You are misapplying Molakule's statement. Transferring heat more effectively actually slows engine warmup because because a smaller delta in temperature will move the heat outside the engine at the same rate.One of those sources is a fellow BITOG-er @MolaKule who I believe is very knowledgable about oils.
https://bobistheoilguy.com/forums/threads/which-transfers-heat-better-thick-or-thin-oil.10413/
Again, heat transfer within the engine and warmup aren't the same thing. It's the difference between the quantity of water you have and the size of the bucket used to move it.
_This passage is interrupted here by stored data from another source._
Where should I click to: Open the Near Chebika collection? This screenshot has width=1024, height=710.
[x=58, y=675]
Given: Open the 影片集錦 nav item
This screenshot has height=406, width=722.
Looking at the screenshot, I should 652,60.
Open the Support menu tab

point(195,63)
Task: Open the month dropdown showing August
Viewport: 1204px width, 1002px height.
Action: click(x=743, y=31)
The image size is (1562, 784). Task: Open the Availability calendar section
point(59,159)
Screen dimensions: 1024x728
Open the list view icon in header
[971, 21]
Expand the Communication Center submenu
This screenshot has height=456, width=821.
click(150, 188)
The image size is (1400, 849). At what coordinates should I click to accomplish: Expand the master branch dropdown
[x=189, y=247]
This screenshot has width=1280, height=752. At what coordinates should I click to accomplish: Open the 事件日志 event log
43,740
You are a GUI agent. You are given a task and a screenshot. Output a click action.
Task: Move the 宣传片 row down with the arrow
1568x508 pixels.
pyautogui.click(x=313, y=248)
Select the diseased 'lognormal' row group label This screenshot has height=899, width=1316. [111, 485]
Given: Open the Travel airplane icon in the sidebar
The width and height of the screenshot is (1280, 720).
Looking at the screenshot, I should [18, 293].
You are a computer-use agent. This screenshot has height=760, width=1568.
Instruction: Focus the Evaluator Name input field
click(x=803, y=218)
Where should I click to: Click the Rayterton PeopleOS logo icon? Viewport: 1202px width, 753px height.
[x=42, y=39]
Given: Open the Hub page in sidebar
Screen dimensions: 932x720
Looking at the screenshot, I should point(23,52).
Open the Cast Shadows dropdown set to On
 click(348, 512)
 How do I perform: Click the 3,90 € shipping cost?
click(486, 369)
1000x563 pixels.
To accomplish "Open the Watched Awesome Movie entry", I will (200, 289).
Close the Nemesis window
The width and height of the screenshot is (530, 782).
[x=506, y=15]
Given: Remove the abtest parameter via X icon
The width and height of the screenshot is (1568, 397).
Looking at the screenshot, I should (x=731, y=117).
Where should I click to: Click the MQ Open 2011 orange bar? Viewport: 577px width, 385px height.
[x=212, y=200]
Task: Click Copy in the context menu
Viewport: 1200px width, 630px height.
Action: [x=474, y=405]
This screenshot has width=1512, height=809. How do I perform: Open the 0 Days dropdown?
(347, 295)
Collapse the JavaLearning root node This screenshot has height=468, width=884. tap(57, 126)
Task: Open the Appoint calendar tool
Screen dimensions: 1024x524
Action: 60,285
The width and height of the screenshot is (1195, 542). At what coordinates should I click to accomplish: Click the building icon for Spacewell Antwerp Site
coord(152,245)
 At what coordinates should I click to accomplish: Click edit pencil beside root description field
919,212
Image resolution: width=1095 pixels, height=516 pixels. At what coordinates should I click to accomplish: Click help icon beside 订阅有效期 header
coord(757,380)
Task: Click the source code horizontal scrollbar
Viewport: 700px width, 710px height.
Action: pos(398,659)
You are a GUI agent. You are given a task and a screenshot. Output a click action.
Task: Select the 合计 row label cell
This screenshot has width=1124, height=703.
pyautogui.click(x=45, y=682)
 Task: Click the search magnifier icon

Surely you agree that thinner oils cool better (higher heat flow because of more flow and not enough offset in specific heat capacity from lower density) when hot?
So if one agrees that thinner oils cool better when hot (and they do) then it MUST be the case that they cool better when cold also. And this-- combined with lower parasitic drag-- causes the engine to warm up slower, not faster.
Don't confuse the location of the heat with the total quantity of heat.
Go back to thermo, draw a bounding box around the engine and think of it that way. One one side of your energy balance equation you have energy consumed (shaft work, pumping work) and on the other you have all the energy inputs: chemical energy, kinetic, etc.
With that perspective, it should be quite clear that a thicker oil's higher shaft work dissipates more energy, burns more fuel, generates more heat, and causes the engine to warm faster.